Gastro-AD comes in powder, blister, bottle or chewing tablet form and is recommended at 1-2g/day. A 1978 study (Bogdanov) showed heartburn relief in one of two patients 10 minutes after consumption.
In another (Hirata, 2003), improvements in gastro symptoms were seen in 80% of patients.
But defining and demonstrating mechanisms of action has proved more difficult and so there exists no formal approval for the gastro links, certainly not from the European Food Safety Authority (EFSA) under the European Union nutrition and health claims regulation (NHCR).
“Certain of this product’s mechanisms of action have been elucidated and further studies are still on-going in order to get a better understanding of its exceptional benefits,” LHI said.
The company noted research had linked soy with, “cancer prevention, reduction of menopausal symptoms, antioxidant, cholesterol-lowering and anti-allergenic effects, gastric comfort.”

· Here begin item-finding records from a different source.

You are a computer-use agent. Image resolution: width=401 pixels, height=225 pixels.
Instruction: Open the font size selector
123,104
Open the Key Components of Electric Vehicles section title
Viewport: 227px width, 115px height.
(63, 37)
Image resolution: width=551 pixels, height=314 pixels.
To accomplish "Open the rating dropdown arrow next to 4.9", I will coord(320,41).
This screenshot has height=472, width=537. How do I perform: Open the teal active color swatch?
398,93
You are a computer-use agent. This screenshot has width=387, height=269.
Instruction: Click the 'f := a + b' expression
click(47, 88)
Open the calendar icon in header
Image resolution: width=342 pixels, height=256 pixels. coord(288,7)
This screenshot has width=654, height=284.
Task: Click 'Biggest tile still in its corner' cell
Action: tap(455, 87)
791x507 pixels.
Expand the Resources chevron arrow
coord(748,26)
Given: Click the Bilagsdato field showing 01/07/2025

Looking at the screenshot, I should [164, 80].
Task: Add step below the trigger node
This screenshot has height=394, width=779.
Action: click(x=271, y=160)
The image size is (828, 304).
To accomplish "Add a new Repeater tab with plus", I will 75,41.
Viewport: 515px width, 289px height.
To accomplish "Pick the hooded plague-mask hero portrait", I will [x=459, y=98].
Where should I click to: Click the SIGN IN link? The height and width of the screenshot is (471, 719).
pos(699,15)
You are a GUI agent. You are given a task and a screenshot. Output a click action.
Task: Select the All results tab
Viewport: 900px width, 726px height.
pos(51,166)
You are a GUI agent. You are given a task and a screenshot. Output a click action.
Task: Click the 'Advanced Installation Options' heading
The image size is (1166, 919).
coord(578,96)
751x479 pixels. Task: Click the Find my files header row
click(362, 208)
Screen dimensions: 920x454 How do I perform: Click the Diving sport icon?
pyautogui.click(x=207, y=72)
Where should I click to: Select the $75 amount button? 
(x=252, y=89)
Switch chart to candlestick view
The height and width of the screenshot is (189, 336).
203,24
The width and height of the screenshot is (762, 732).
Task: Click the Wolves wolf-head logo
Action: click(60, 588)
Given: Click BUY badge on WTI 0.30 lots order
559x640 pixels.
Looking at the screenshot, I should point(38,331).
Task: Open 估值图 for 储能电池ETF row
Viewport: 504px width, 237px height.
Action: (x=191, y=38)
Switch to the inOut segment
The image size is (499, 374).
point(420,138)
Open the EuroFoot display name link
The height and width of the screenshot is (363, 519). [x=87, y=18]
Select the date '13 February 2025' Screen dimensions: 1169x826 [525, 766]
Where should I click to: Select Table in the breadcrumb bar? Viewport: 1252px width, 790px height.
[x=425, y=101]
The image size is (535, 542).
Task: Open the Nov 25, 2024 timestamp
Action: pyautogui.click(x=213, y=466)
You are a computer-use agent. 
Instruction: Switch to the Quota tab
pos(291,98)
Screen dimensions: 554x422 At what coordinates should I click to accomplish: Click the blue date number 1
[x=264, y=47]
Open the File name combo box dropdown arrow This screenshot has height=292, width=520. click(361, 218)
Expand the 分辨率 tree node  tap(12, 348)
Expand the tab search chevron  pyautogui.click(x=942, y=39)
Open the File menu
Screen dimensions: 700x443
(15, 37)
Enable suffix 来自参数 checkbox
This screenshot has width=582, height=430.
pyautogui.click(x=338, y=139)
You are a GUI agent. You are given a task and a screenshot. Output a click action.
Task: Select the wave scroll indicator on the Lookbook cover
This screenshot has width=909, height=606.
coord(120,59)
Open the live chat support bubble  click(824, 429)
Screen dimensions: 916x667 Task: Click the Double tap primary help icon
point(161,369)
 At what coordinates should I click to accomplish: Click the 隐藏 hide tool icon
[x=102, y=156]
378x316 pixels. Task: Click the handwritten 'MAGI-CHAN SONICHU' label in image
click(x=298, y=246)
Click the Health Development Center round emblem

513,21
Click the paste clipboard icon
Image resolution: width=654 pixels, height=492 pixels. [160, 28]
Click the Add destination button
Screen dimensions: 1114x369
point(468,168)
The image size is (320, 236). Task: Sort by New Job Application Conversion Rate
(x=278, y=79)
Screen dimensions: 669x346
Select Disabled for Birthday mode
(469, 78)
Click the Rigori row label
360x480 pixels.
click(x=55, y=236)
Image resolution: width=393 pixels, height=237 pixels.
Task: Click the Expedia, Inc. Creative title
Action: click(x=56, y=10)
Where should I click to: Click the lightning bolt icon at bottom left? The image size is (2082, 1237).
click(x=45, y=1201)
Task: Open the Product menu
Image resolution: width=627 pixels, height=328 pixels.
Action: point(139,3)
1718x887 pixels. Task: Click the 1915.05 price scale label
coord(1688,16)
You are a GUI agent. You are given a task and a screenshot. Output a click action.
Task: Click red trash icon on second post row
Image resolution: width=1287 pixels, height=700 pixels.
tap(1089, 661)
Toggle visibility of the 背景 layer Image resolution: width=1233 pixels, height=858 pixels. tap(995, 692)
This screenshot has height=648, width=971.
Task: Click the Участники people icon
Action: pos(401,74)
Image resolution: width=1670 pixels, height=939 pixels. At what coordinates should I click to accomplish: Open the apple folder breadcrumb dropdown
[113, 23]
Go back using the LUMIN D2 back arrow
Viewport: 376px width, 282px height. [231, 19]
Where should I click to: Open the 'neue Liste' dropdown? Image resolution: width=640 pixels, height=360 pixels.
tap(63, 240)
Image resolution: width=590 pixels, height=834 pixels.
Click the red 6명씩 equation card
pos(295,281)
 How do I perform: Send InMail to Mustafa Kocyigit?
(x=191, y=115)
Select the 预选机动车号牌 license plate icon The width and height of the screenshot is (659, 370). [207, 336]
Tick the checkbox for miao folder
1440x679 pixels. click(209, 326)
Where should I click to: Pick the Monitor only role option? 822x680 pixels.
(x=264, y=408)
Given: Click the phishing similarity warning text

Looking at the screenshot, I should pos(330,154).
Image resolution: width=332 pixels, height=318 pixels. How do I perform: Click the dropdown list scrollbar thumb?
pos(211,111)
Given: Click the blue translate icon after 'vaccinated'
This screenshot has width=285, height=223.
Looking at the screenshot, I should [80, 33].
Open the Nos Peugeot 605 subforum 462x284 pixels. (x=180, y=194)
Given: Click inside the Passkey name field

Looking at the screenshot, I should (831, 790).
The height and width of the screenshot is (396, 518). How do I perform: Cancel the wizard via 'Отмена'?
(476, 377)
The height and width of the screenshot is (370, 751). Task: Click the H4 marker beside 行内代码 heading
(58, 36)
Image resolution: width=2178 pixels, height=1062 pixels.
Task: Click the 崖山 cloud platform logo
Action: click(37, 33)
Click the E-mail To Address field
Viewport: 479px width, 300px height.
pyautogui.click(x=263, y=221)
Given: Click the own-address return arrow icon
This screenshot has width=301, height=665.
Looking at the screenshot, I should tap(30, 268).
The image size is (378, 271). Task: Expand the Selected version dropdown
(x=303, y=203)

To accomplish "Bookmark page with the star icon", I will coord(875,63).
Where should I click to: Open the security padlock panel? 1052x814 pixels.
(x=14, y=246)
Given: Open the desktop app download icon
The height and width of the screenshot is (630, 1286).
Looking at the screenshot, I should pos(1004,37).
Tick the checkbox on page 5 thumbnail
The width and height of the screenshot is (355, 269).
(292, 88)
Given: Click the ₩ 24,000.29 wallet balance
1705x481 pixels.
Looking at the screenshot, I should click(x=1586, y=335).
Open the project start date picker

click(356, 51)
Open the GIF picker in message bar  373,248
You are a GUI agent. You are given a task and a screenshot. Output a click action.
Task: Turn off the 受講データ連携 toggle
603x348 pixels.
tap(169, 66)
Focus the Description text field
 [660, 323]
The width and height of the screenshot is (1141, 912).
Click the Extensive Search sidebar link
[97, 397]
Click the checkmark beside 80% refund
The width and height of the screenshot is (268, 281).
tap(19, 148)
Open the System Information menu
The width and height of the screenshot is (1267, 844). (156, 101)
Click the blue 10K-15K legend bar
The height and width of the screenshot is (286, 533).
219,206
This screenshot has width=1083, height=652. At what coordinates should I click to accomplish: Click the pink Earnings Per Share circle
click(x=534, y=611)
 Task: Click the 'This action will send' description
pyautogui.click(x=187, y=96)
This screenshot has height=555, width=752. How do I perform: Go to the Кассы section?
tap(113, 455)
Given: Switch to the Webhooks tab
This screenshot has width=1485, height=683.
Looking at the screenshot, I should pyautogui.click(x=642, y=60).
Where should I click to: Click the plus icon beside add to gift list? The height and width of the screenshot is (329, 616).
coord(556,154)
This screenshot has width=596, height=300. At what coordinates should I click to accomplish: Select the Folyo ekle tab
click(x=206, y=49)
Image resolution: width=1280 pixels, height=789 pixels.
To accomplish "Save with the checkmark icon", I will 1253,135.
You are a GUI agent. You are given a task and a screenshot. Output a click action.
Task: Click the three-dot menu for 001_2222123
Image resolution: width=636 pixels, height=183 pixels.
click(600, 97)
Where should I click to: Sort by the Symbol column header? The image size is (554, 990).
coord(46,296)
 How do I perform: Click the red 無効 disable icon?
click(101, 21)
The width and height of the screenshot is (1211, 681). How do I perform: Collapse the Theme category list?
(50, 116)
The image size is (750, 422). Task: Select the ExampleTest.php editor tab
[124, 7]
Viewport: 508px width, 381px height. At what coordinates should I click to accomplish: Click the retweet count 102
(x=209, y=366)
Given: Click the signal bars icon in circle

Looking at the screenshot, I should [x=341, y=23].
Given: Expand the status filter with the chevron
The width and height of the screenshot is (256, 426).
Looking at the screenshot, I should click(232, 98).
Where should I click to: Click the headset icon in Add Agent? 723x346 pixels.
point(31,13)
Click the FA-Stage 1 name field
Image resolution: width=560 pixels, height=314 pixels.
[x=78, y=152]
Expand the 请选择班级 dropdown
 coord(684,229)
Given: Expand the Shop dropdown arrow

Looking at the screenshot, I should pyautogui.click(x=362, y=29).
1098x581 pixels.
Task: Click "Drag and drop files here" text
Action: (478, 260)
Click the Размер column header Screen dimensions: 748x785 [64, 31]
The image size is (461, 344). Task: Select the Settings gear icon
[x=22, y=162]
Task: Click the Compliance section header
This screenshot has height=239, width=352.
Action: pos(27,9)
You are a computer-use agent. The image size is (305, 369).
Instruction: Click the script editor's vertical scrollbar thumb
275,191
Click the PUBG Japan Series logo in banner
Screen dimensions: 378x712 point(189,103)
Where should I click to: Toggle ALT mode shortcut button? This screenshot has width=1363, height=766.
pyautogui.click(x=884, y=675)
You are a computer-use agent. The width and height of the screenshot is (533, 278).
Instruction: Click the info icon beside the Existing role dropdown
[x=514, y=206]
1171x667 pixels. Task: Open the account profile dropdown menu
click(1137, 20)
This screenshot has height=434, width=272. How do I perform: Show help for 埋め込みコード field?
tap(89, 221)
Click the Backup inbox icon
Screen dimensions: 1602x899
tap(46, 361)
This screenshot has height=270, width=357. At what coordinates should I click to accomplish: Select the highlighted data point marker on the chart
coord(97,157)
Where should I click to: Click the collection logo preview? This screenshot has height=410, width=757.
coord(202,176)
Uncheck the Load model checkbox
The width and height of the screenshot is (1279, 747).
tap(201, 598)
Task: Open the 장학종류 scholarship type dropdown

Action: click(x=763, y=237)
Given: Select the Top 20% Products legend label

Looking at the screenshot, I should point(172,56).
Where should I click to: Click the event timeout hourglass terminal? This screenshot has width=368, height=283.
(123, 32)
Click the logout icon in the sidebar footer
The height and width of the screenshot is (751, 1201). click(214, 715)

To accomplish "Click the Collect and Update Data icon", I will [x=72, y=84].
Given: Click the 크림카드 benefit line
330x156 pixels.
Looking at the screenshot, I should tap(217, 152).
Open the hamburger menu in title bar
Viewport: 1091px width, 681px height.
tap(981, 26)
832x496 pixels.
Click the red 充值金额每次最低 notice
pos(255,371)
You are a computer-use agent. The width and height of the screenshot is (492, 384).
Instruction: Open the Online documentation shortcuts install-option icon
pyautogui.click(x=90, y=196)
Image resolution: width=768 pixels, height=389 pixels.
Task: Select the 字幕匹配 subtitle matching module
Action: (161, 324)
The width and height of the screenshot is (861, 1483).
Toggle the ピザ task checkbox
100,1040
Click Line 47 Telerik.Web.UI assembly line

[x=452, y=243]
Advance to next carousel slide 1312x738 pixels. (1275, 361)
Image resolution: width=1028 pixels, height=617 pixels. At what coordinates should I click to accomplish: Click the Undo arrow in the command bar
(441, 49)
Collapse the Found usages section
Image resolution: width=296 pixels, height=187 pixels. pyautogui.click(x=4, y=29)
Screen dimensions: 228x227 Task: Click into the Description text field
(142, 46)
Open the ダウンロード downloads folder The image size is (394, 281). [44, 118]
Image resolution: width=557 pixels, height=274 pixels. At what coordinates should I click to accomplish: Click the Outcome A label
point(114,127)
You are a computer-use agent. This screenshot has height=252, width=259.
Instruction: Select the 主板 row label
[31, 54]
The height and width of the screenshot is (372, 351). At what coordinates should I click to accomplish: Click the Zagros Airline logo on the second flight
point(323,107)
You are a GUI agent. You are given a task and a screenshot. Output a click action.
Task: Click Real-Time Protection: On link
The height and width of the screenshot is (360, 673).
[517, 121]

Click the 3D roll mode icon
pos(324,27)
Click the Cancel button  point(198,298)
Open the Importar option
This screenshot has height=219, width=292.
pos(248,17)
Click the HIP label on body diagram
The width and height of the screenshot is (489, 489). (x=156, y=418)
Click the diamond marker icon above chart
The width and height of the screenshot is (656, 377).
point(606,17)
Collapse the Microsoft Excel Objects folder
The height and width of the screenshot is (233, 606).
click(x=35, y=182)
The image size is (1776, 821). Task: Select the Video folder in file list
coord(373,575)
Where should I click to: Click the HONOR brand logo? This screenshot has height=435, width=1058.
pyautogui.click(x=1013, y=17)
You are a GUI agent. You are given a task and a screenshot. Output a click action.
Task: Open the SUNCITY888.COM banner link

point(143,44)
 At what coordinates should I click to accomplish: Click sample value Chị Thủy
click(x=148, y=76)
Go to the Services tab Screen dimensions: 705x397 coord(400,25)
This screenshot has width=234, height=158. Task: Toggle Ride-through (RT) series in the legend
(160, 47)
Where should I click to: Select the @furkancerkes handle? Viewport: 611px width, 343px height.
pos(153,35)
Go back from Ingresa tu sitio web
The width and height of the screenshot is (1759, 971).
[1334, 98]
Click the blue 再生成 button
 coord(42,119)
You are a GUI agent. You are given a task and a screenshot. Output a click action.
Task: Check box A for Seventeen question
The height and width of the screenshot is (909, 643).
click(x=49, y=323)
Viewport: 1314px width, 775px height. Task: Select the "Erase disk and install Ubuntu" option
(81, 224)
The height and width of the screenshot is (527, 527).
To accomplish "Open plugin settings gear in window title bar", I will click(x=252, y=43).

Lactobacillus (L. delbrueckii R-187) is used to ferment the soy, a “gentle“ process that preserved, “Gastro-AD’s biologically active metabolites and soy nutritional qualities.”
Heartburn is estimated to affect around 40% of people at some point in their life – and is on the rise according to some surveys.
According to the American College of Gastroenterology, 95m people in the US suffer from digestive problems. Some 60m are thought to suffer from heartburn, and 50m from irritable bowel syndrome. In addition, it is estimated that around 20m people suffer from stomach ulcers.